- [WHAT IS EXPECTED]
Copy every line of the data below that contains the string "width".

- [DATASET RECORDS]
==================================================

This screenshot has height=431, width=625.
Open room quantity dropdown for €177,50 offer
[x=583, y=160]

==================================================

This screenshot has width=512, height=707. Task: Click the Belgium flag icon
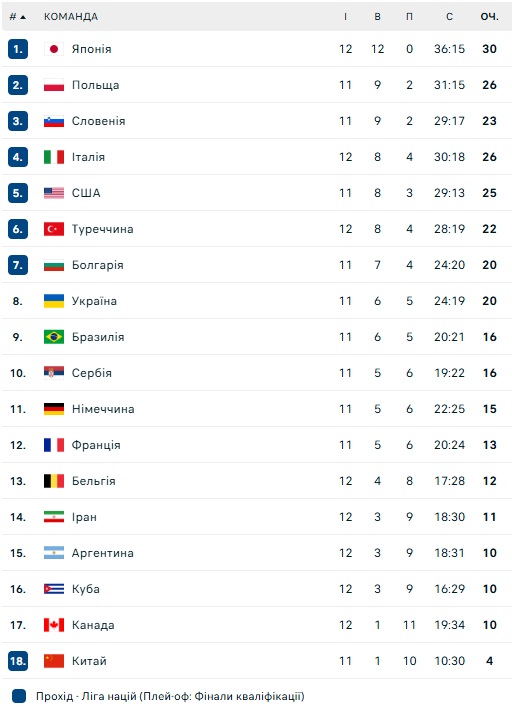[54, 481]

==================================================

- [PROBLEM SOLUTION]
This screenshot has height=431, width=625.
This screenshot has width=512, height=707. Task: Click the Belgium flag icon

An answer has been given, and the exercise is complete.